Podcast: Mitch Silber on Securing America’s Jewish Communities

The leader of a new security initiative joins us to explain what it takes to protect Jewish institutions from anti-Semitic violence.

A police car sits near Congregation Beth Israel on January 16, 2022 in Colleyville, Texas, after four people were held hostage by a gunmen in the synagogue for nearly 12 hours. Photo by Brandon Bell/Getty Images.

A police car sits near Congregation Beth Israel on January 16, 2022 in Colleyville, Texas, after four people were held hostage by a gunmen in the synagogue for nearly 12 hours. Photo by Brandon Bell/Getty Images.

Observation
Jan. 28 2022
About the authors

Mitch Silber is the executive director of the Community Security Initiative and the former director of intelligence analysis at the New York Police Department.

A weekly podcast, produced in partnership with the Tikvah Fund, offering up the best thinking on Jewish thought and culture.

This Week’s Guest: Mitch Silber

 

Last week, a British jihadist entered a synagogue in Colleyville, Texas and held four of its members hostage. In mid-October of last year, a woman emptied a container of gasoline and set it on fire in front of the Yeshiva of Flatbush in Brooklyn while shouting anti-Semitic obscenities. That followed an attack on Shlomo Noginsky, a rabbi in Boston who this past July was stabbed eight times outside of a Jewish day school. Roughly five weeks before that, someone emptied a bag of feces in front of the Chabad of South Broward in Florida while shouting “Jews should die.” Whether individuals or institutions are being targeted, whether they’re in New York or Texas, anti-Semitism is on the rise in America, and Jews are called to be more vigilant than in years past.

This week’s podcast guest knows a thing or two about vigilance. Mitch Silber is the former director of intelligence analysis at the New York Police Department, where he oversaw research, collection, and analysis for the department’s Intelligence Division. Now, he’s the executive director of the Community Security Initiative, a small team dedicated to securing the Jewish institutions of New York from anti-Semitic violence. In conversation with Mosaic editor Jonathan Silver, he explains why this initiative came about and what it takes to protect Jews, in New York and around the country, from the anti-Semitic threats that have become all too common in America. 

Musical selections in this podcast are drawn from the Quintet for Clarinet and Strings, op. 31a, composed by Paul Ben-Haim and performed by the ARC Ensemble.

 

 

Excerpt (18:25-20:09):

 

At a basic level our responsibility is to understand what is the level of security at every Jewish institution in the New York area. We’ve got a whole range, some are at a 90 out of 100 [in security], some are at a 10 out of 100, and for each and everyone one of them, whether it’s a synagogue, a school, a JCC, a camp, a museum, you name it, we want to improve their security so that we’ve reached a higher level. There are a variety of different modalities to do that. One of them is going there and visiting and taking a walkthrough and having a conversation with leadership. We also help them apply and win security grants from the federal government and from New York state that can provide up to $150,000 in order to improve physical security and even pay for security guards. 

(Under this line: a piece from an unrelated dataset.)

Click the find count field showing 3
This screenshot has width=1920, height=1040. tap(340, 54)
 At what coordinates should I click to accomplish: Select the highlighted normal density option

We make sure that they are connected with law enforcement; that’s another really important responsibility of ours, to make sure that every one of our synagogues and schools is connected to their local precinct, their local police department. As we saw in Colleyville not long ago, Rabbi Cytron-Walker called the chief of police, whose number he had on the phone, whose officers had been to the synagogue. We want to make sure that every local precinct and police and law enforcement agency has a relationship with the Jewish institutions in their geography. We’ve also set up an emergency communications network so that on the Saturday of the Colleyville event, we were able to send out an intelligence bulletin saying here’s what we know, here’s what’s going on, here’s what we think you should do based on that.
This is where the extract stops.